The new regulations will also reduce the tax benefits of inversions by preventing inverted companies from transferring foreign operations "out from under" the US tax net without paying current US tax. Specifically, the Notice:
  • Expands the scope of inversion gain for which current US tax must be paid to include certain taxable deemed dividends recognized by an inverted company. This rule applies to dividends attributable to passive income recognized by a controlled foreign corporation (CFC) when the CFC transfers foreign operations to the new foreign parent.
  • Requires that all built-in gain in CFC stock be recognized when the CFC is restructured, without regard to the amount of deferred earnings.
These new rules apply to transactions occurring on or after November 19, 2015 but only if the inversion is completed on or after September 22, 2014.
The Notice also makes some corrections to last year's action on inversions in IRS Notice 2014-52. In particular, the Notice corrects the rules that:
  • Limit the ability of companies to count passive assets that are not part of the entity's daily business functions to inflate the new foreign parent's size and evade the 80-percent rule (commonly referred to as using a "cash box"). The correction provides that assets used in an active insurance business will not be treated as passive assets.
  • Prevent US companies from reducing their size by making extraordinary dividends to evade the ownership requirement. The correction provides that this rule will not apply when a foreign corporation acquires a US company in an all-cash or mostly cash acquisition.
Taxpayers can elect to apply these corrections to acquisitions completed before November 19, 2015.
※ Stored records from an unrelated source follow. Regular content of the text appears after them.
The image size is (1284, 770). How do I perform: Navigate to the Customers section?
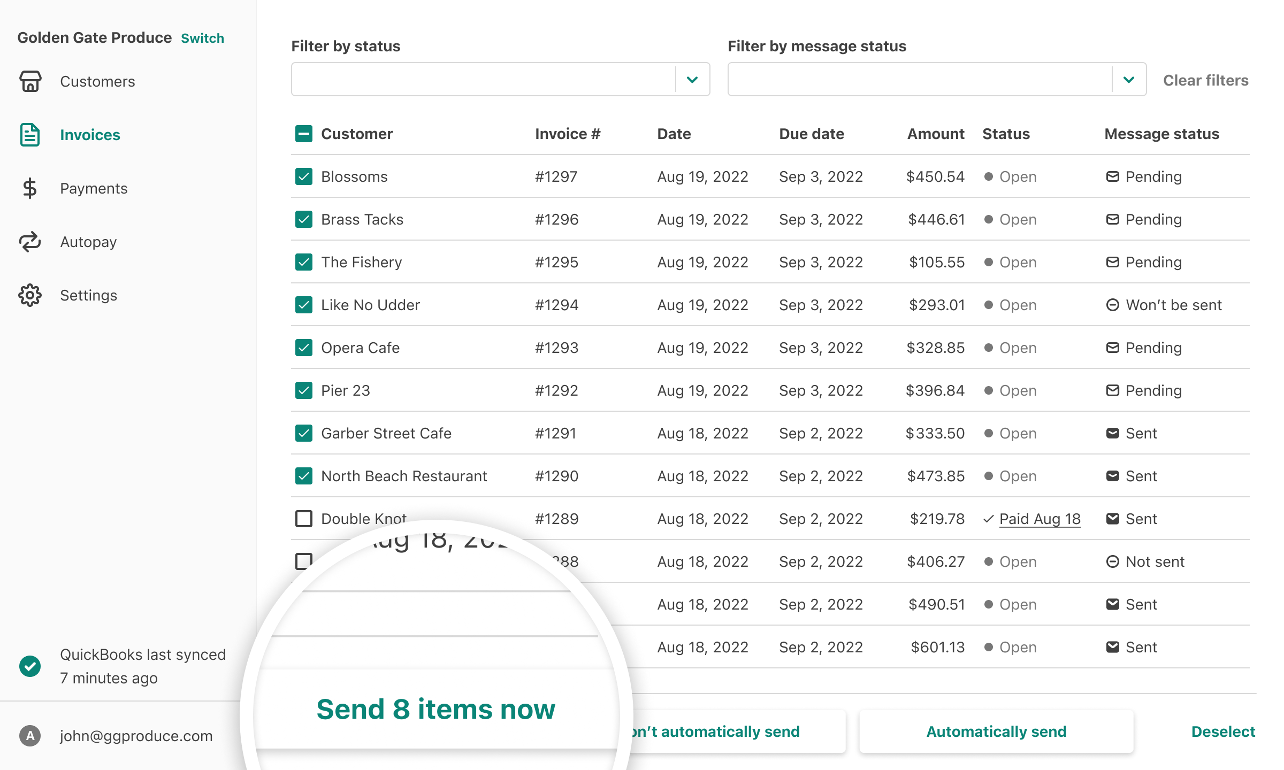click(97, 81)
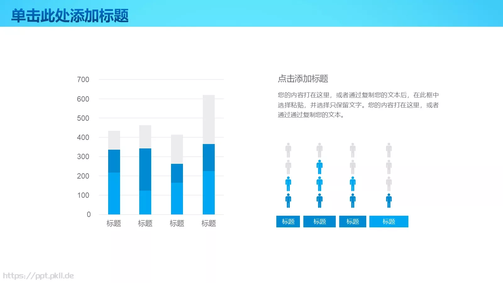Select the bottom blue person icon under fourth column

tap(389, 200)
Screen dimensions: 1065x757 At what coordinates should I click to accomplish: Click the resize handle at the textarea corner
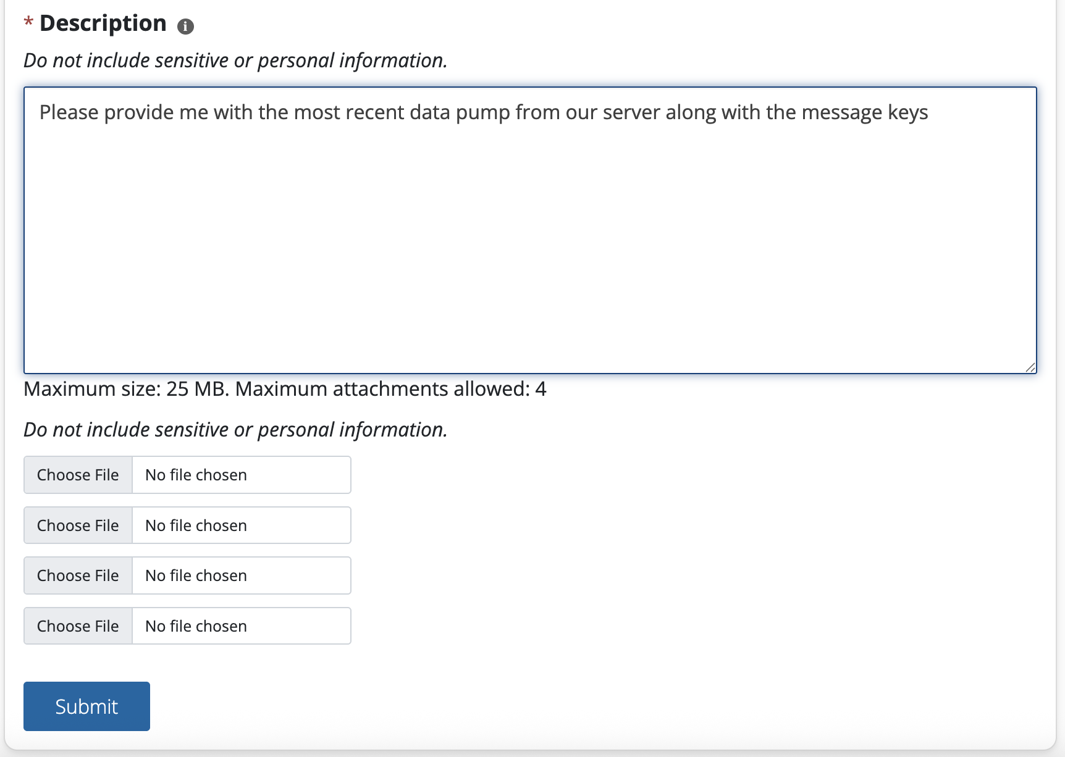tap(1028, 367)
The Notice states that the Treasury Department and the IRS expect to issue additional guidance to further limit inversion transactions that are contrary to the purposes of IRC Section 7874 and the benefits of post-inversion tax avoidance transactions. In particular, the Treasury Department and the IRS are considering guidance to address strategies that avoid US tax on US operations by shifting or "stripping" US-source earnings to lower-tax jurisdictions, including through intercompany debt.